▸ ページ本文:
------------------------------------------------------------------------
2024-06-21 15:13:29 | 日記
A.やや長めのあとがき 
 大澤真幸氏の『日本史のなぞ』を、こうして読んでみると「日本では革命は不可能である」という結論になるのか、それとも「日本でも革命は可能である」ということを言いたいのか、やはり判然とはしない。それは「革命」とは何か、をしっかり決めておかないと話がおかしくなるので、大澤氏は中国の易姓革命、そして西洋のキリストを範例とする革命に遡って「革命」を論じ、さてその「革命」を日本史にもってくるとどうなるかを考察する。そこでこの本では、鎌倉の北条泰時がやったことは、唯一の「革命」だったと主張しているわけだ。でも、天皇制の継続という点では、承久の乱やその後の鎌倉幕府がやったことを見ても、さほど変化はない。朝廷や公家は京都に存続した。それを継続と見るか、大きな変革と見るかで結論は変わってくる。
------------------------------------------------------------------------
▸ 課題: 上のページ本文のうち、「2024-06-21 15:13:29 | 日記」を含む語句で始まり「見るかで結論は変わってくる。」で終わる部分を、一字一句変えずに書き写す。

▸ 資料:
------------------------------------------------------------------------
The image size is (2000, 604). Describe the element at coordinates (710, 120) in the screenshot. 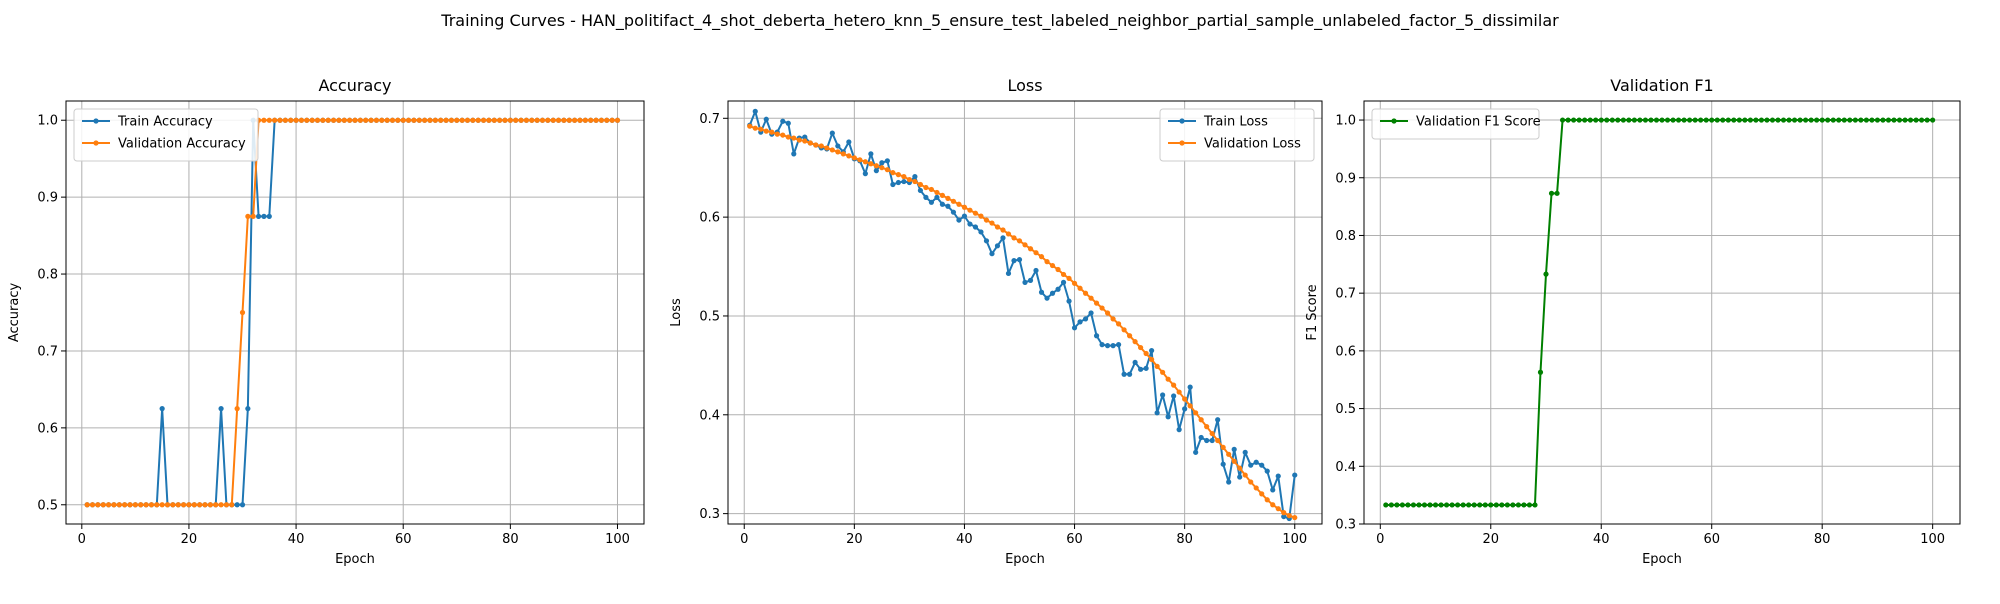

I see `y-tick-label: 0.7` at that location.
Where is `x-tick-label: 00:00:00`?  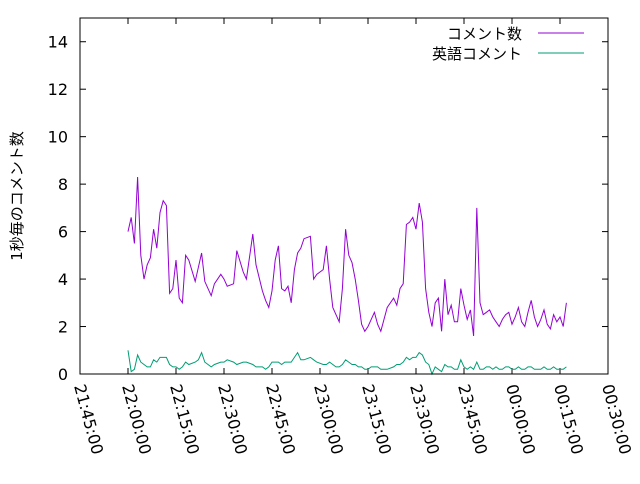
------------------------------------------------------------------------
▸ 回答:
2024-06-21 15:13:29 | 日記
A.やや長めのあとがき 
 大澤真幸氏の『日本史のなぞ』を、こうして読んでみると「日本では革命は不可能である」という結論になるのか、それとも「日本でも革命は可能である」ということを言いたいのか、やはり判然とはしない。それは「革命」とは何か、をしっかり決めておかないと話がおかしくなるので、大澤氏は中国の易姓革命、そして西洋のキリストを範例とする革命に遡って「革命」を論じ、さてその「革命」を日本史にもってくるとどうなるかを考察する。そこでこの本では、鎌倉の北条泰時がやったことは、唯一の「革命」だったと主張しているわけだ。でも、天皇制の継続という点では、承久の乱やその後の鎌倉幕府がやったことを見ても、さほど変化はない。朝廷や公家は京都に存続した。それを継続と見るか、大きな変革と見るかで結論は変わってくる。